_INSTRUCTIONS TO FOLLOW_. Could you output each record below exactly as it stands and leave the pictures out?

--- INPUT FOR THIS TASK ---

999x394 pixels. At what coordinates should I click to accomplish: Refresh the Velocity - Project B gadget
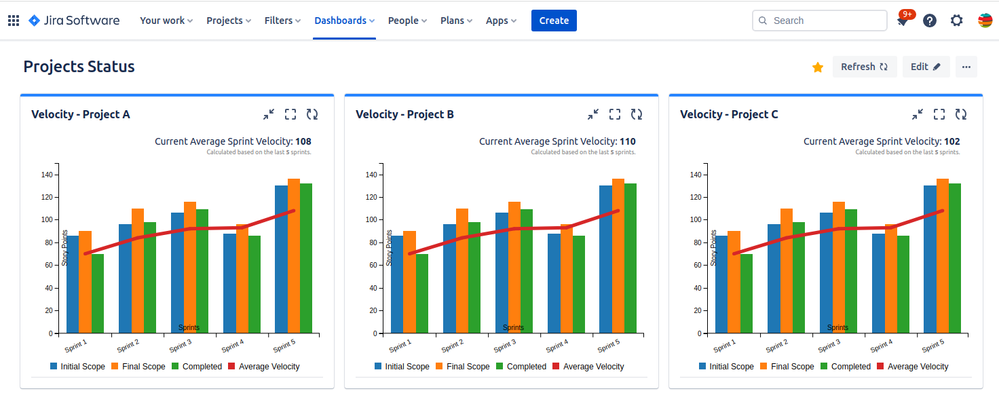coord(636,114)
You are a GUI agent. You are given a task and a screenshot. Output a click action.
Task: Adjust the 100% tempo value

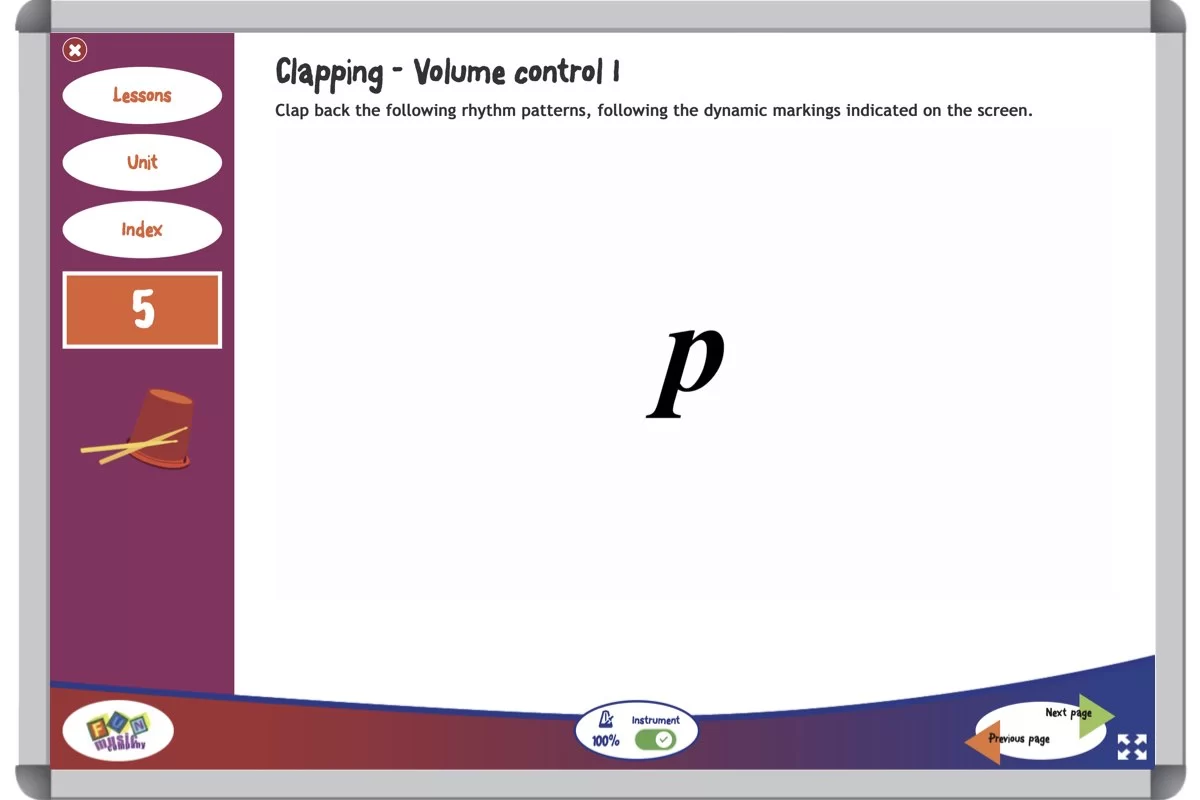click(x=605, y=741)
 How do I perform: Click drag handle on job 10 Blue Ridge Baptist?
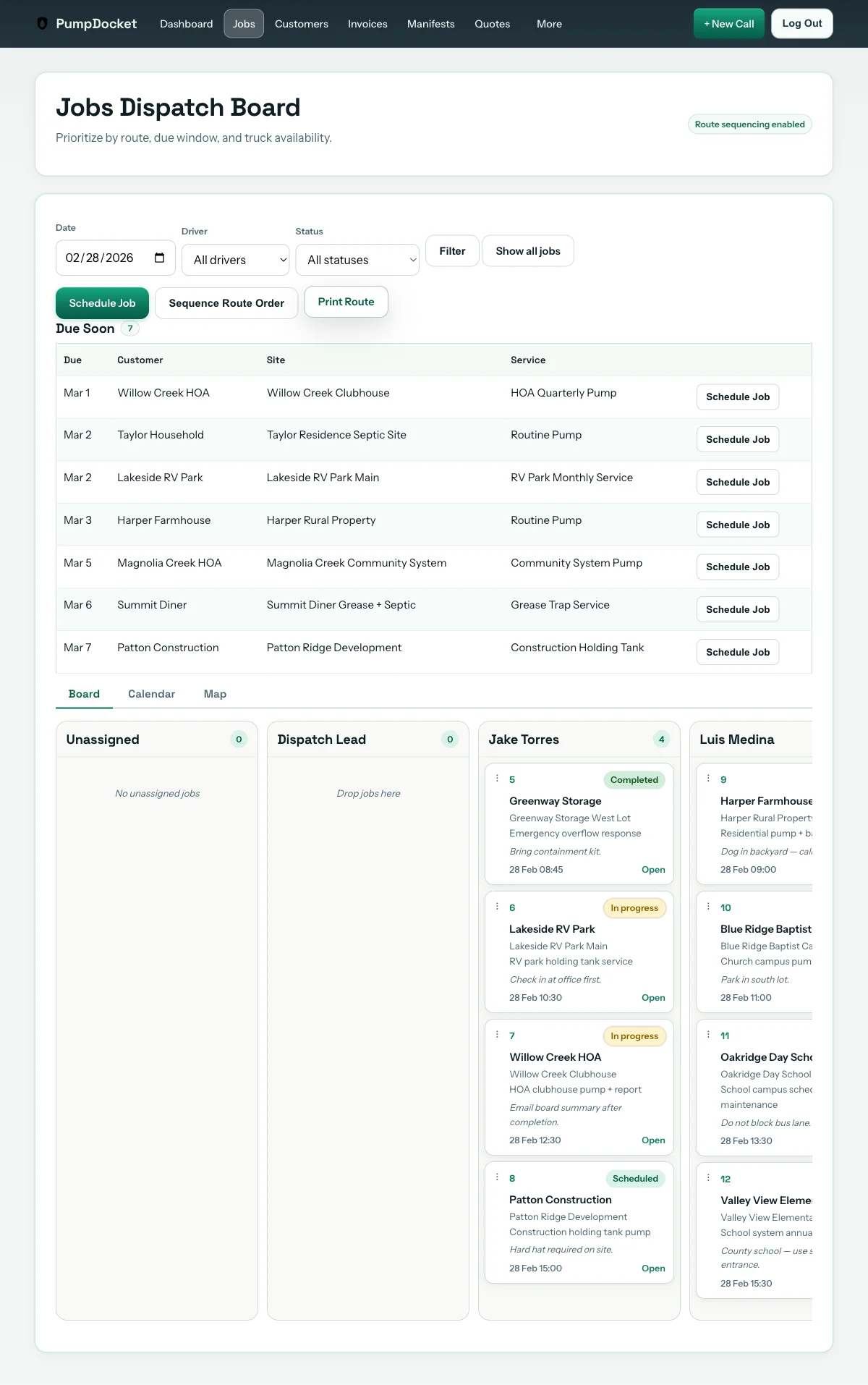point(708,907)
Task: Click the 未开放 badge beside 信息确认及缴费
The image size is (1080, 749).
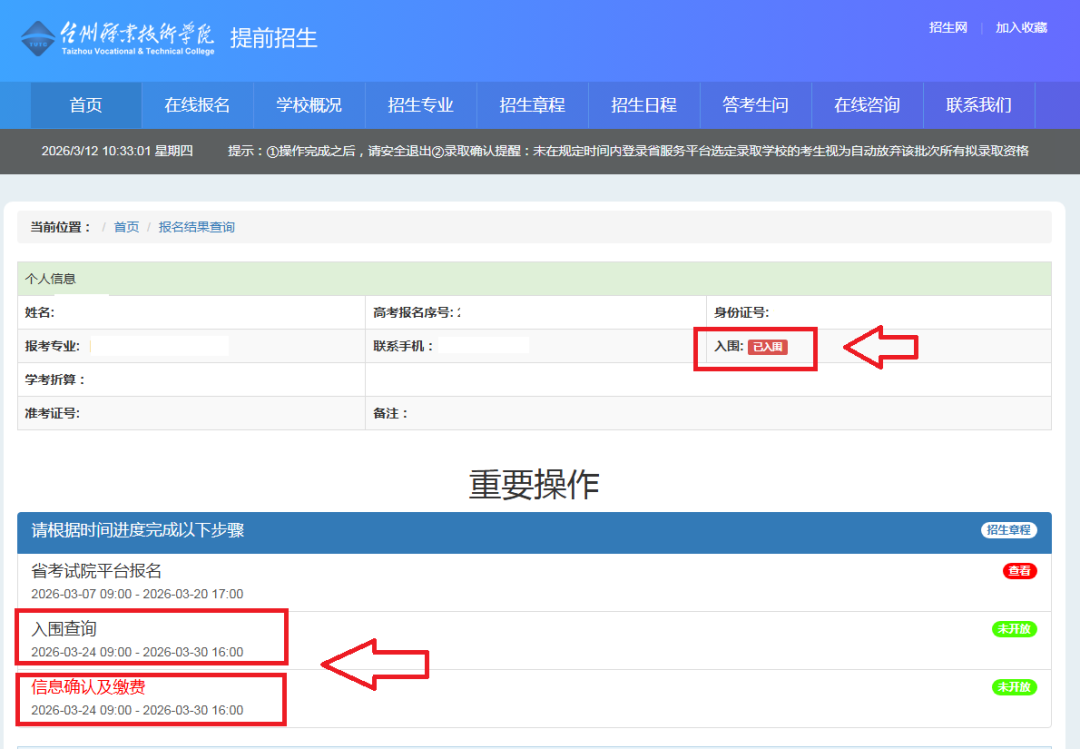Action: pos(1014,687)
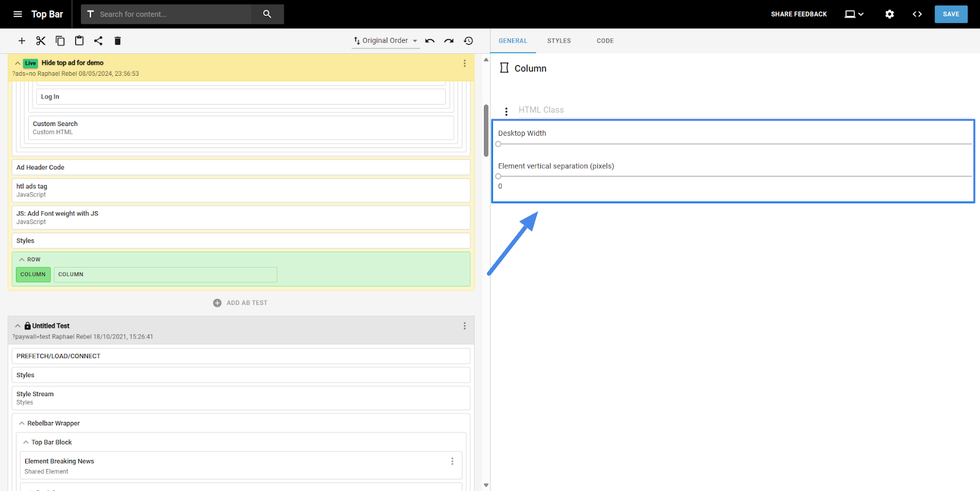980x491 pixels.
Task: Open the device preview dropdown
Action: pos(854,14)
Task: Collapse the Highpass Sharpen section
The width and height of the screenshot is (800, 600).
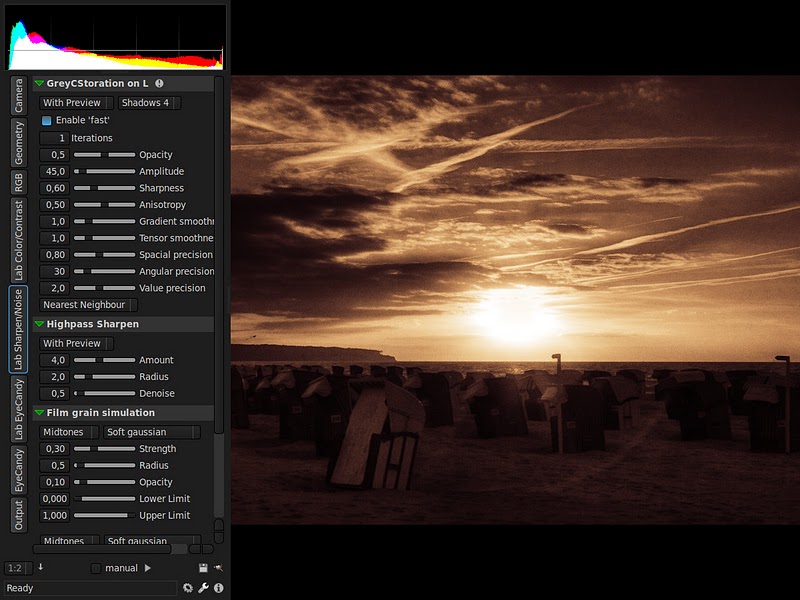Action: (x=39, y=324)
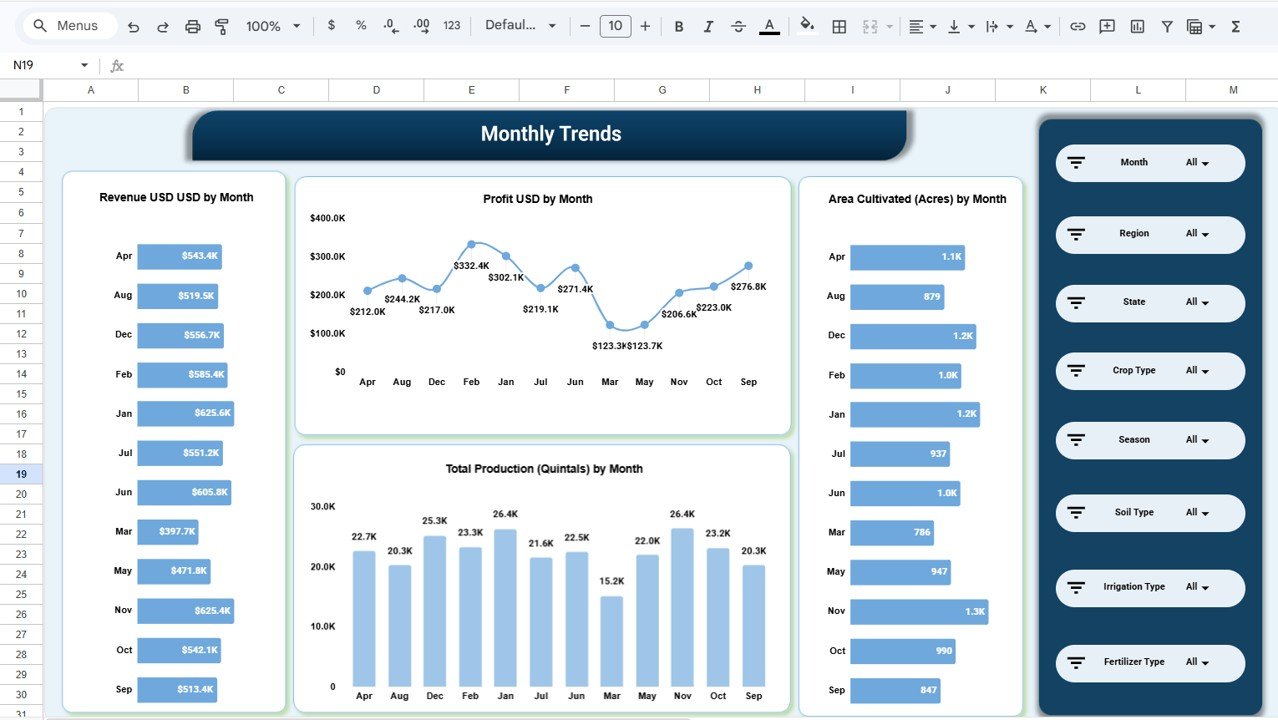Select the Paint format tool
This screenshot has height=720, width=1278.
click(221, 25)
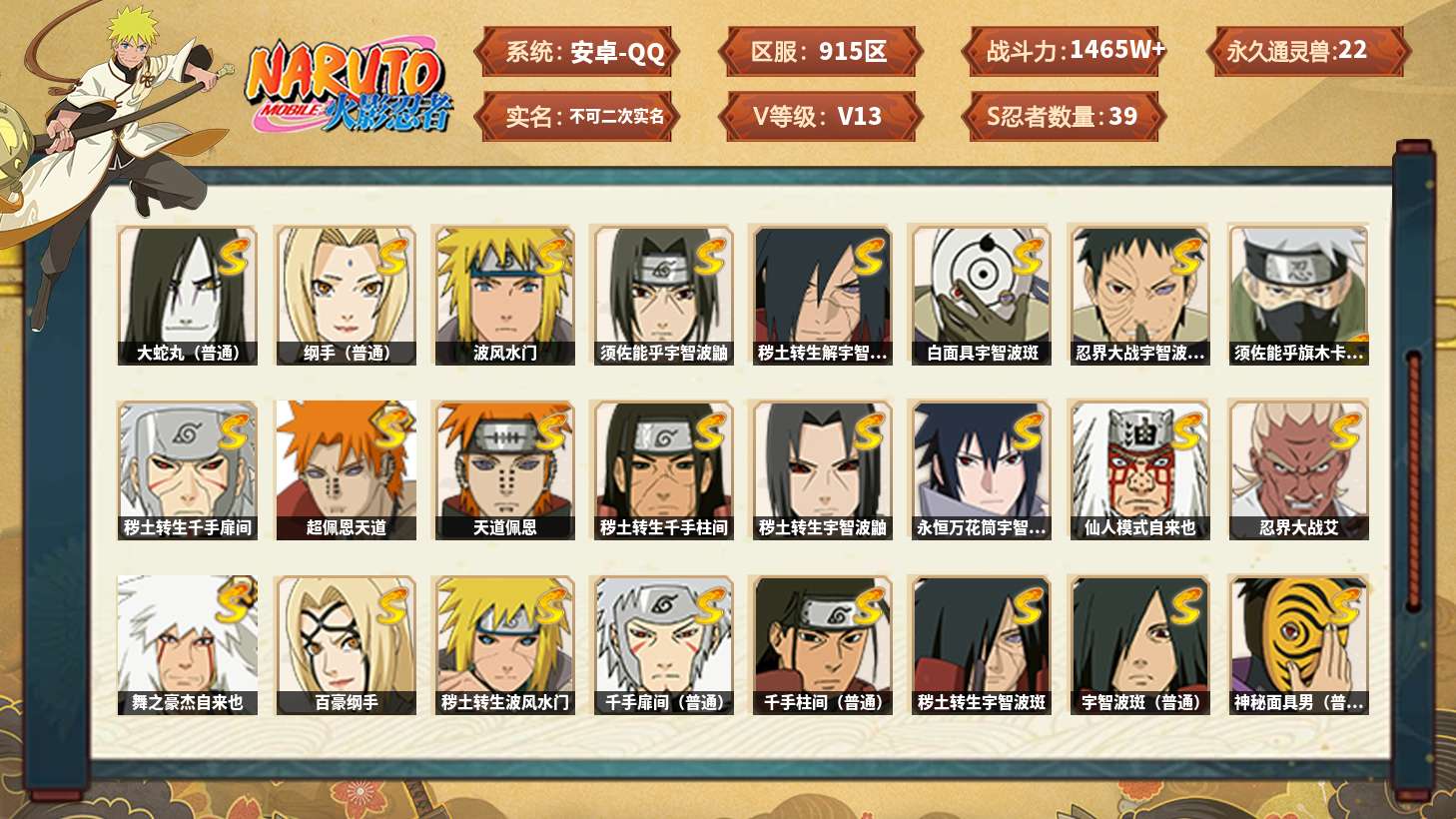This screenshot has width=1456, height=819.
Task: Select the 神秘面具男 orange mask icon
Action: (1298, 645)
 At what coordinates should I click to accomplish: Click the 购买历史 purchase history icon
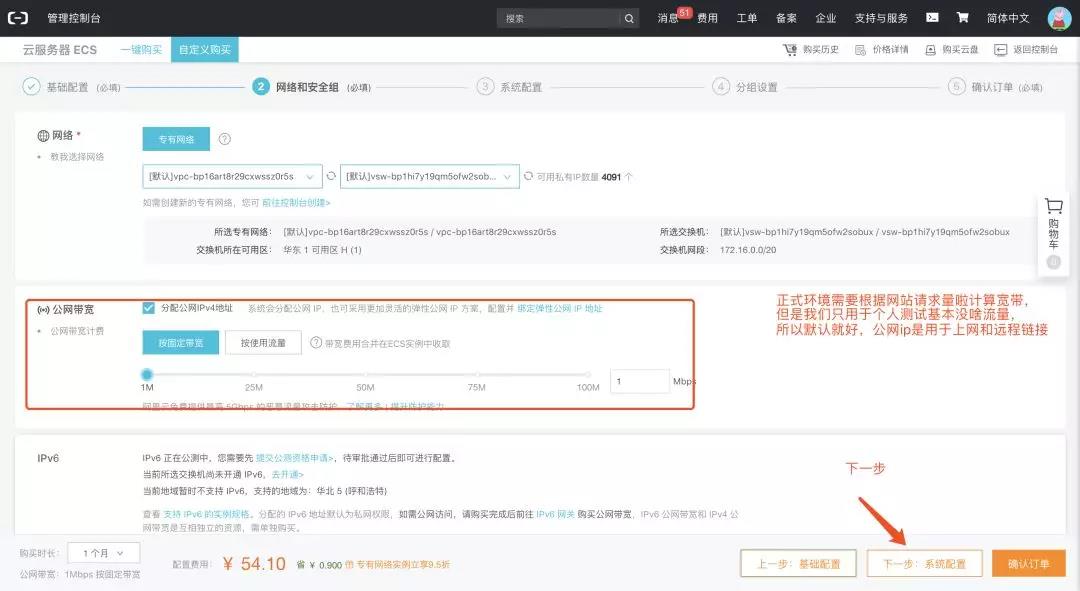810,48
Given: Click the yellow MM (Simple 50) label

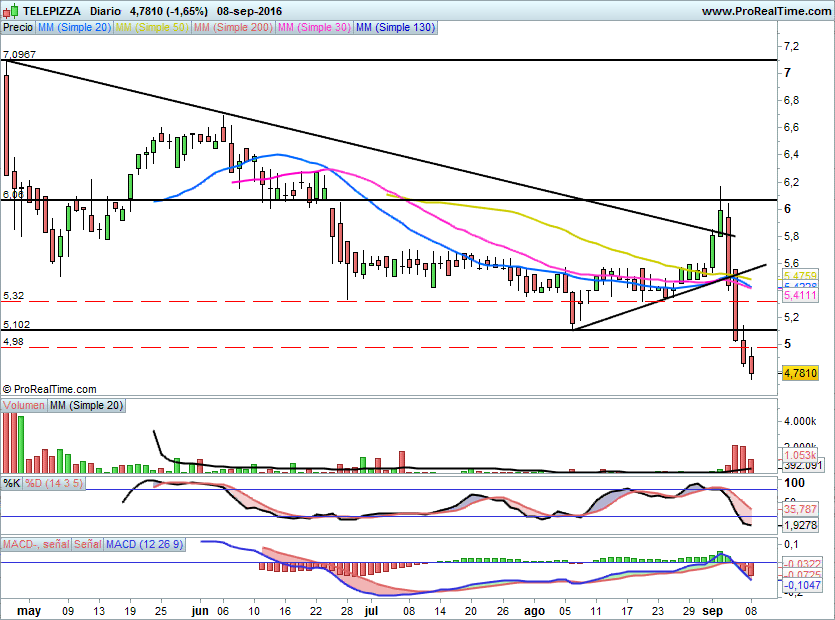Looking at the screenshot, I should [152, 28].
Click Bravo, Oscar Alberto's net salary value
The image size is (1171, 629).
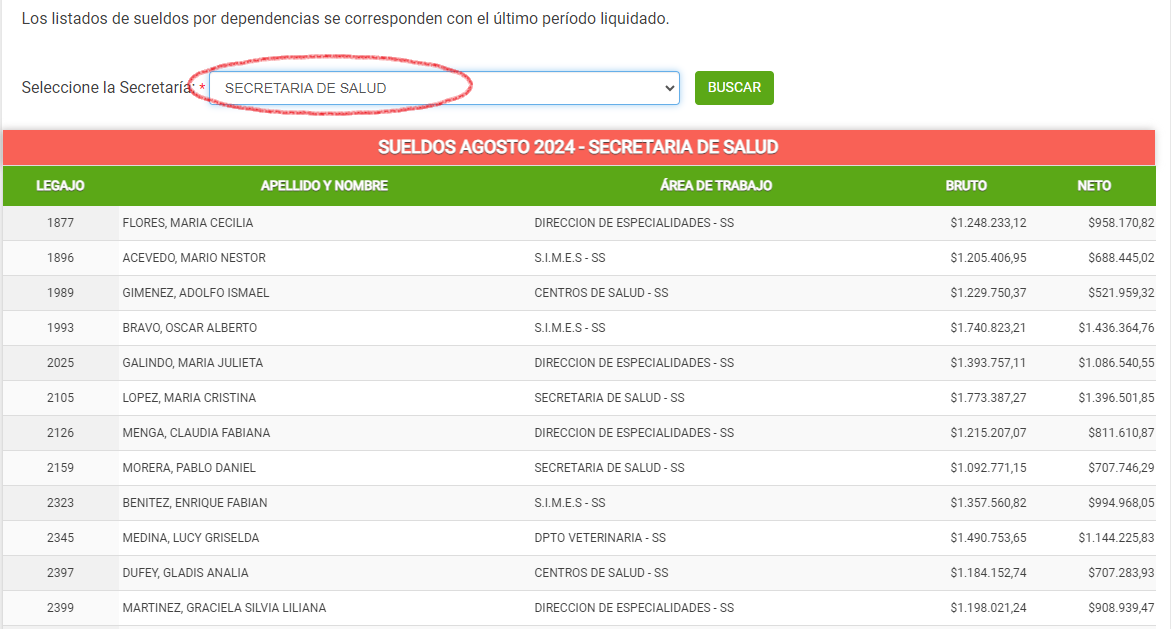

---

_RESPONSE TO THE EXERCISE_.
999x394 pixels. At what coordinates should I click to accomplish: Refresh the Velocity - Project B gadget
coord(636,114)
You are a GUI agent. You are given a task and a screenshot. Output a click action.
Task: Adjust the 100% tempo value

click(x=605, y=741)
 How do I perform: Click drag handle on job 10 Blue Ridge Baptist?
point(708,907)
Task: Click the 未开放 badge beside 信息确认及缴费
The image size is (1080, 749).
Action: pos(1014,687)
980x491 pixels.
Task: Open the device preview dropdown
Action: pos(854,14)
Task: Collapse the Highpass Sharpen section
The width and height of the screenshot is (800, 600).
Action: (x=39, y=324)
Select the Paint format tool
This screenshot has height=720, width=1278.
click(221, 25)
This screenshot has width=1456, height=819.
Task: Select the 神秘面具男 orange mask icon
Action: (1298, 645)
 At what coordinates should I click to accomplish: Click the 购买历史 purchase history icon
810,48
Given: Click the yellow MM (Simple 50) label

Looking at the screenshot, I should [152, 28].
Click Bravo, Oscar Alberto's net salary value
The image size is (1171, 629).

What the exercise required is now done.